McBride also paints a discouraging picture of how neo-liberal governance has grounded itself in the daily lives of Canadians. Government has been compressed, privatized and commercialized, the economy has been deregulated and then re-regulated by unelected regional and global entities such as the World Trade Organization and the North American Free Trade Agreement, and, with the progressive gutting of social programs, life has become tougher for a growing number of Canadians.

The social exclusion arising from the income gap between Canada's richest and poorest families has exploded while minuscule growth in after-tax incomes in recent years is almost entirely attributable to the fact that Canadians are working longer and harder than before.

Readers will find McBride's examination of the new trade constitutionalism especially valuable. He reminds us that the promotion and consolidation of capital mobility and, at the same time, the creation of a global governance structure that entrenches corporate rights on a global scale are works in progress.

The WTO has a built-in agenda to pursue the liberalization of trade in services. The apparent determination of international financial institutions to expand the General Agreement on Trade in Services potentially has much deeper implications for Canada than free trade in goods.
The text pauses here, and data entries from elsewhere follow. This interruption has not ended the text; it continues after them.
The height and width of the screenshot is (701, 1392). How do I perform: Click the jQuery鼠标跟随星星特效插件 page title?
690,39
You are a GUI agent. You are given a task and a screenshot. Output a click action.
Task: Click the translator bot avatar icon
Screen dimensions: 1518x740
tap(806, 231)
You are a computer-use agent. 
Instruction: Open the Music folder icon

Almost three-quarters of jobs in Canada are in the service sector, including health, education and other services that are part of the public domain.

A new and broader definition of services currently on the negotiating table promises not only to further decimate the public sector but to strike debilitating blows to fundamental Canadian institutions and values such as public education and universal health care.
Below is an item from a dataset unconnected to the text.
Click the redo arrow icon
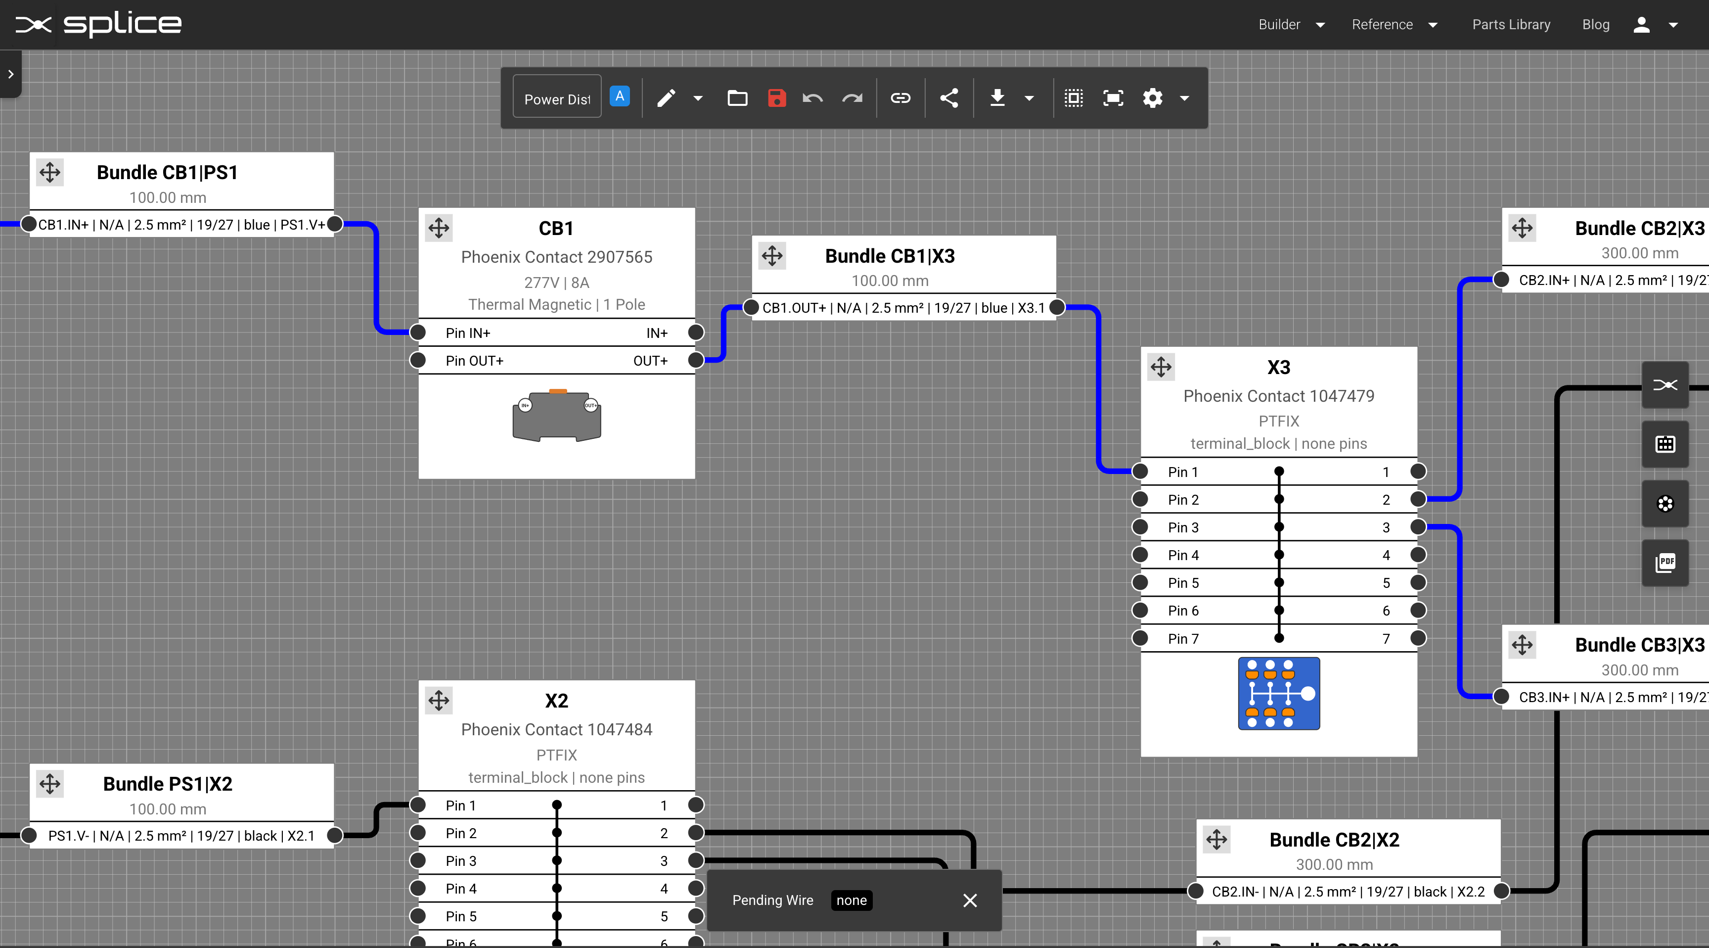pos(852,98)
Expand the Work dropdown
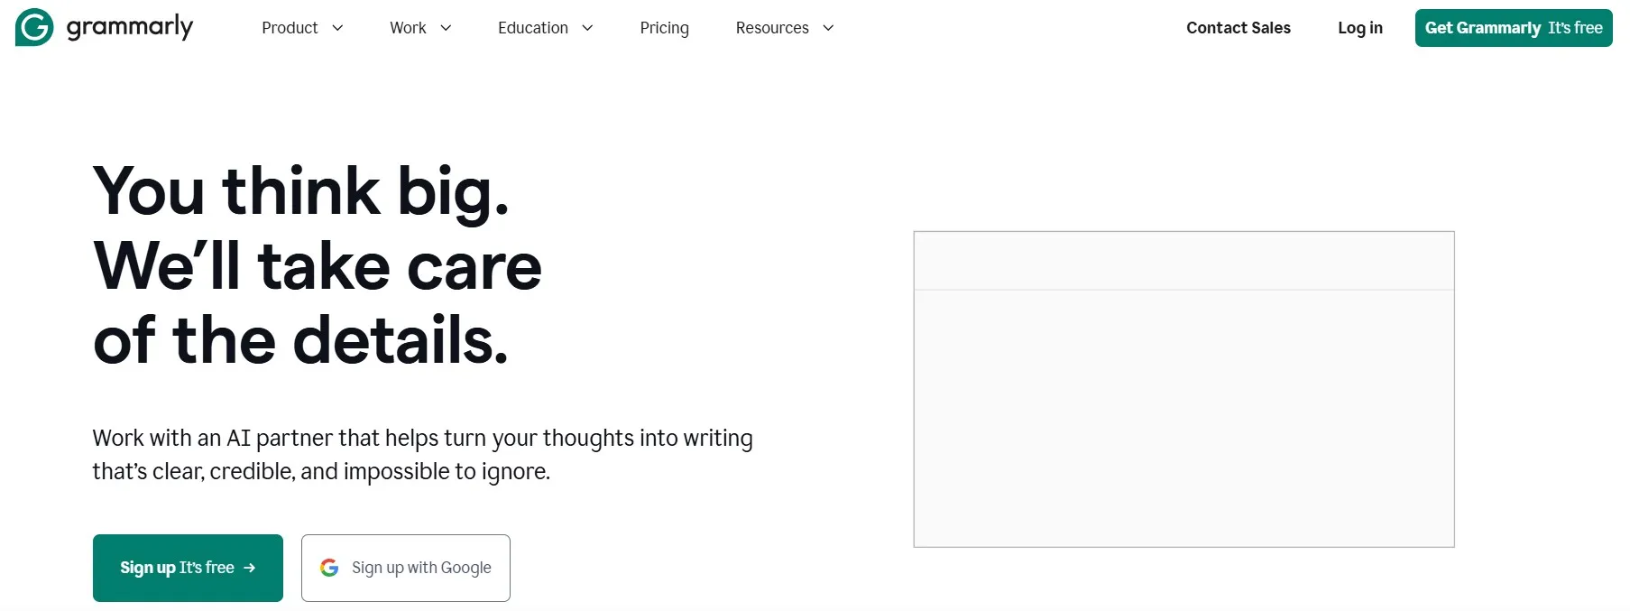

Paradigm Shift takes issue with two themes that commonly weave through popular accounts of globalization. One is that the dramatic shifts in governance that have occurred in virtually all liberal democracies in the past two decades have been imposed by outside forces. The second is that the national state is locked in a process of terminal decline.

The so-called full or hard globalization thesis argues that national state has been eroded by, among other things, open borders, supranational authorities, transnational corporations and capital mobility. National states, so the argument goes, no longer control what happens within their borders while an ever growing number of political issues are beyond the capacity of any single national state to resolve.
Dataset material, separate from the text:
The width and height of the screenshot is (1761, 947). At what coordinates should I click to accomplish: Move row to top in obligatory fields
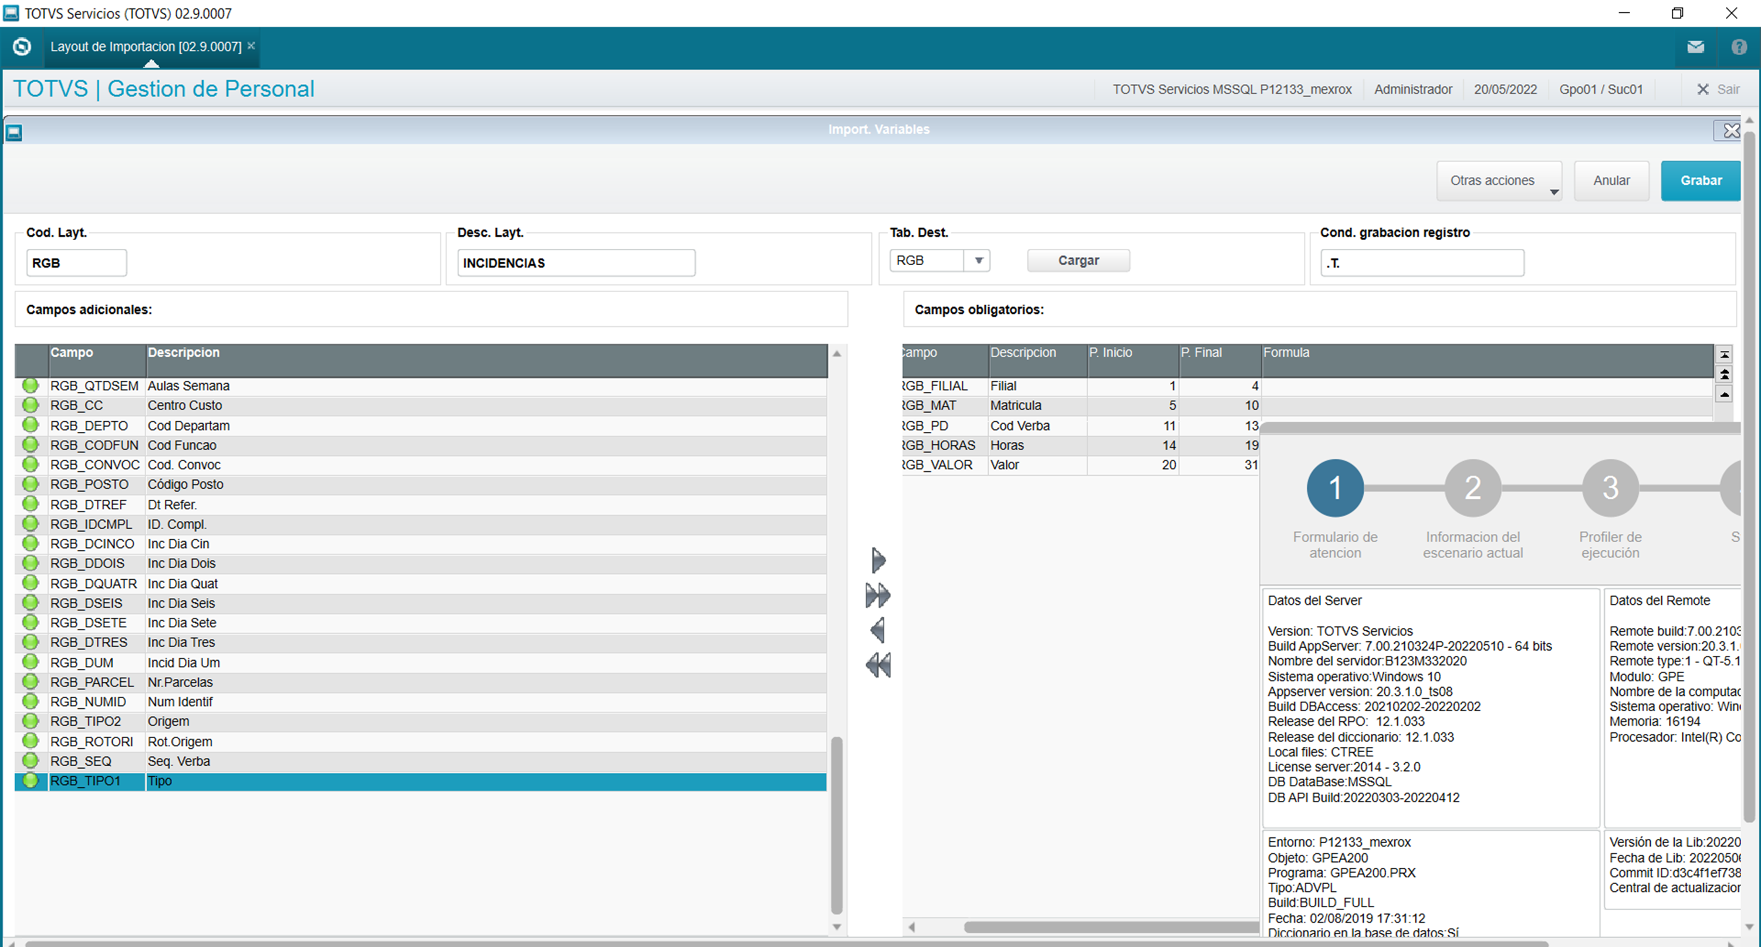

McBride, in contrast, argues that "Canada's integration into the global economy, and the domestic policy changes associated with that integration, are matters of choice rather than necessity." He also points out that national states retain a great deal of power in the face of intensifying globalization.

That successive Canadian governments have been active architects of the paradigm shift in governance from Keynesian welfare state to neo-liberal globalism is beyond dispute. Choices were made, but they were made within particular contexts in relation to specific problems of governance of both domestic and global origins. It is now abundantly clear, however, that the neo-liberal experiment has exaggerated old problems and generated new ones.

Future historians undoubtedly will puzzle over one of the most glaring contradictions of the late 20th century. Although there has been almost complete consensus among global policy makers about how to achieve growth and prosperity, neo-liberal "solutions" have made these goals ever more elusive for the vast majority of the world's population.

Kuhn argued that the search for a new paradigm begins when theory and lived experience no longer mesh. Talk about alternatives now resonates in spaces as diverse as the World Bank and the World Social Forum. National states, however, have neither the choice nor the capacity to revive the postwar welfare state or to shield their borders from the outside. The national is now, more than ever, infused with the global: it is an imagined political space.

As the neo-liberal governing paradigm proves increasingly unable to contain its contradictions, we are challenged, as McBride rightly argues, to embrace human security, broadly defined, as a foundational principle of governance in this new century.

Janine Brodie is chair of the department of political science at the University of Alberta.